» **Input**
____
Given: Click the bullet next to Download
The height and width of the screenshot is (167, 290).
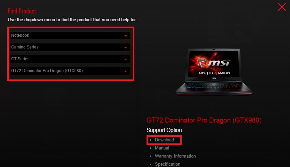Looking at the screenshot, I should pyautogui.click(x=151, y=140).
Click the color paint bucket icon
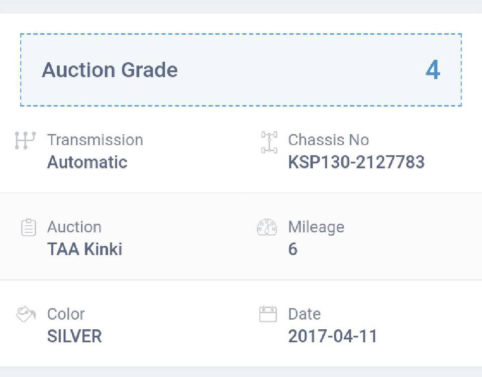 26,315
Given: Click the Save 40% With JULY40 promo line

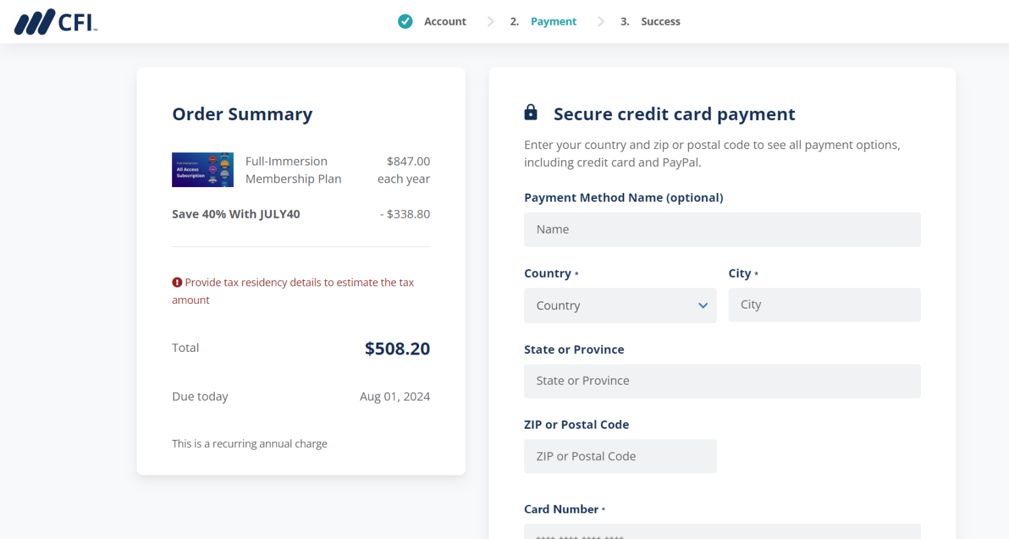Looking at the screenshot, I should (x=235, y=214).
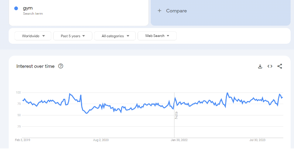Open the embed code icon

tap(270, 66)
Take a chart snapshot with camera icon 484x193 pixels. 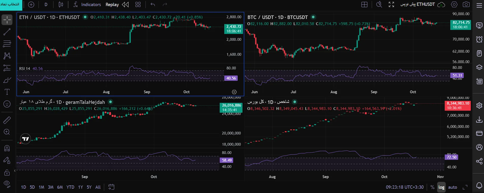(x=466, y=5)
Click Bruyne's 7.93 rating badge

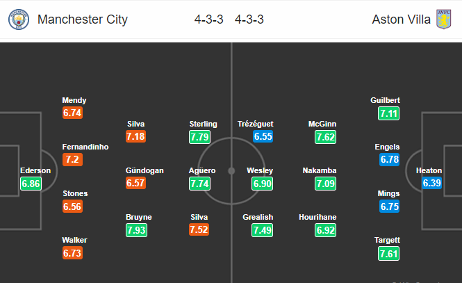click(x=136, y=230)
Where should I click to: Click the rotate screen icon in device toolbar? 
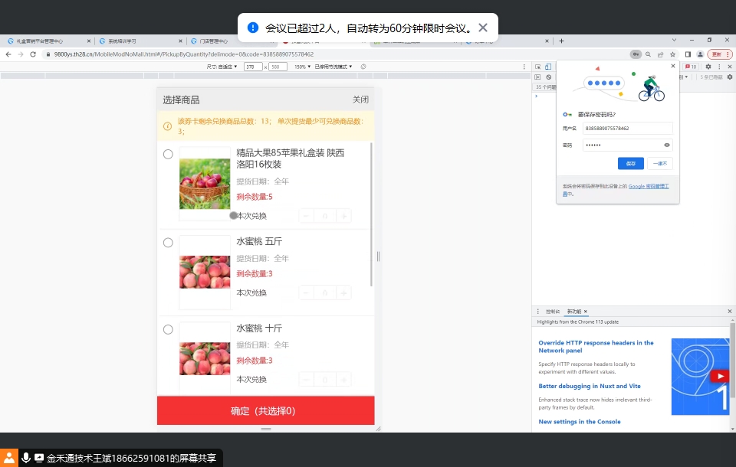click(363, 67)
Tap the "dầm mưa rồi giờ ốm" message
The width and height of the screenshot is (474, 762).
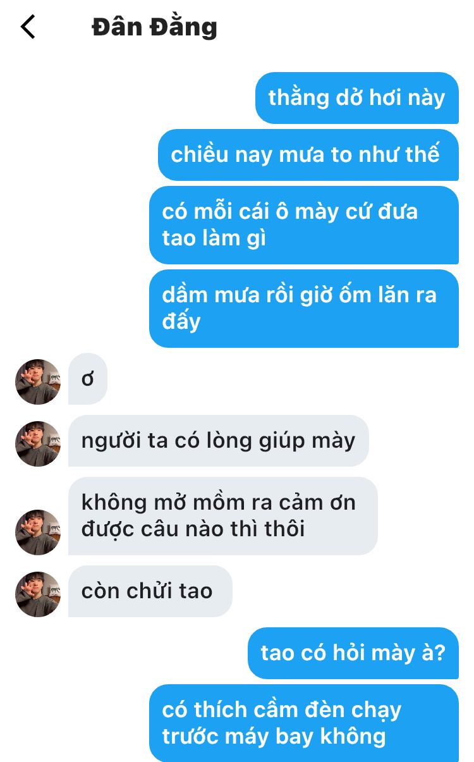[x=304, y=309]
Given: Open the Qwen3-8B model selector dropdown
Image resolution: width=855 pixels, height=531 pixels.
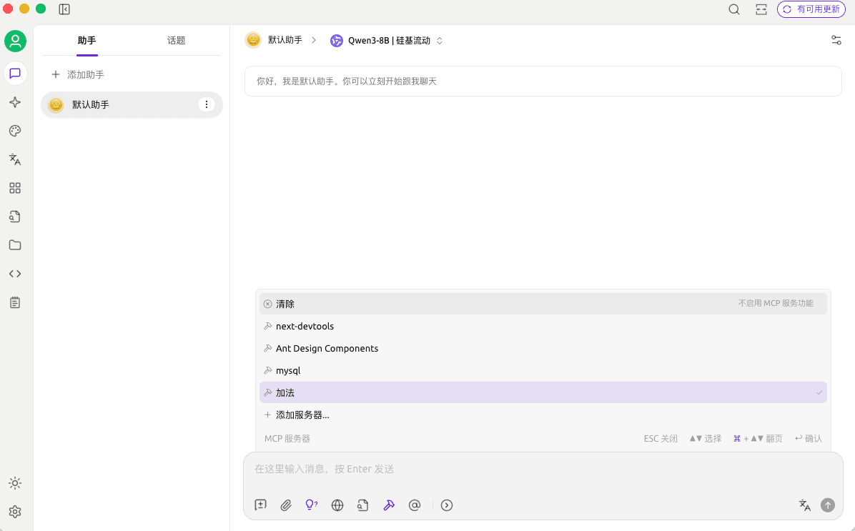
____
» **What you will do**
Beginning with the line that contains "Where should I" and ending with the final line of the material, reproduce those lines exactly and nothing else. Omit the pictures.

» **Solution to this task**
Where should I click to: Click the rotate screen icon in device toolbar? 
click(363, 67)
Tap the "dầm mưa rồi giờ ốm" message
The width and height of the screenshot is (474, 762).
[x=304, y=309]
Given: Open the Qwen3-8B model selector dropdown
Image resolution: width=855 pixels, height=531 pixels.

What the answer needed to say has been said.